Глава 12
До дня рождения лорда Уинтерботтома оставалось ещё две с половиной недели, а мне казалось, что целая вечность.
Здесь дни тянулись совсем не так, как в двадцать первом веке. Там время летело: мелькало, проскакивало, утекало сквозь пальцы, и ты не успевала опомниться, как понедельник превращался в пятницу, январь — в март, а тридцать лет — в тридцать три.
Там были телефоны, интернет, бесконечные новостные ленты, сериалы по вечерам, рабочие чаты, в которых кто-нибудь непременно писал в одиннадцать ночи: «Полина, а ты отправила акт сверки?» Там время исчезало в потоке дел и информации, и его вечно не хватало.
Здесь время было другим. Утро переходило в полдень так медленно, будто солнце нарочно задерживалось на небе, раздумывая, стоит ли вообще двигаться дальше. Полдень незаметно сползал в послеобеденные часы, а те тянулись и тянулись, как ириска, прилипшая к зубам, и вечер всё не наступал.
Заняться, по правде сказать, было почти нечем.
Нет, формально занятия имелись. Можно было читать, но книги в библиотеке Эдвина были либо на латыни, либо на французском, либо на таком архаичном английском, что я начинала клевать носом уже к третьей странице. Можно было гулять, но в Шотландии это обычно означало промокнуть до нитки через четверть часа, потому что дождь здесь шёл не по расписанию, а по настроению, а настроение у него почти всегда было скверное. Можно было сесть за фортепиано, только я не умела играть, да и Лиззи, судя по всему, не блистала в этом искусстве: инструмент в малой гостиной стоял закрытый и чуть припылённый, и никто не удивлялся, что я к нему не подхожу. Можно было рисовать, но рисовала я в прошлой жизни на уровне «палка, палка, огуречик», и вряд ли это умение внезапно улучшилось вместе с переселением в девятнадцатый век.
Так что оставалось вязание. И я взялась за спицы.
Сначала — просто от скуки. Матушка дала мне запасные спицы, потоньше, и моток мягкой серой шерсти. Напомнила, как набирать петли, и я набирала, путала, распускала, начинала заново, снова путала, а матушка терпеливо поправляла мои кривые пальцы и ни разу не вздохнула, хотя имела на это полное право.
К концу недели у меня получилось уже ровно и хорошо и случилось странное. Мне понравилось.

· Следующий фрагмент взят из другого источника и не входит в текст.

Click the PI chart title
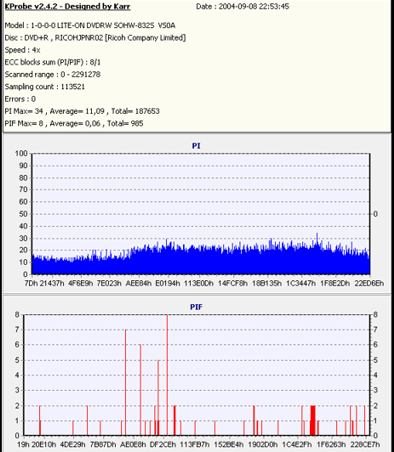Screen dimensions: 394x452 196,146
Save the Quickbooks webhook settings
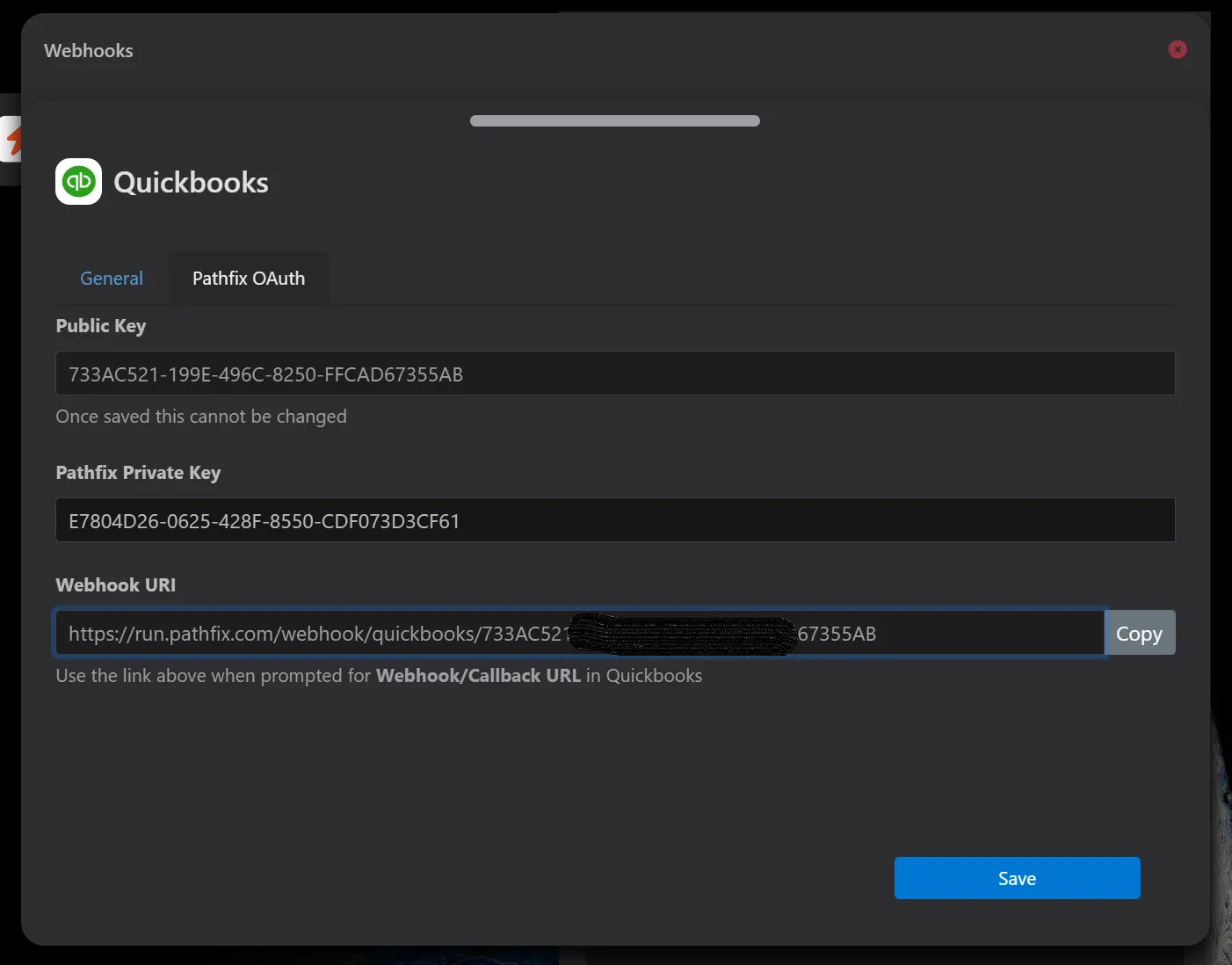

Не в смысле «ну ладно, хоть руки заняты», а всерьёз. В ритме спиц, в мерном скольжении нити, в этих петлях и рядах было что-то успокаивающее: мысли замедлялись, дыхание выравнивалось, а мир сужался до двух спиц и мотка шерсти. Всё остальное — прошлое, будущее, Саратов, девятнадцатый век, лорд Уинтерботтом со своей приподнятой бровью — отступало и растворялось.
Может быть, со мной и впрямь что-то произошло. Может быть, сырой шотландский воздух, пахнущий вереском и торфом, проник в лёгкие и что-то во мне перестроил.
А может, тело Лиззи помнило то, чего не помнила я, и руки сами тянулись к давно усвоенному движению.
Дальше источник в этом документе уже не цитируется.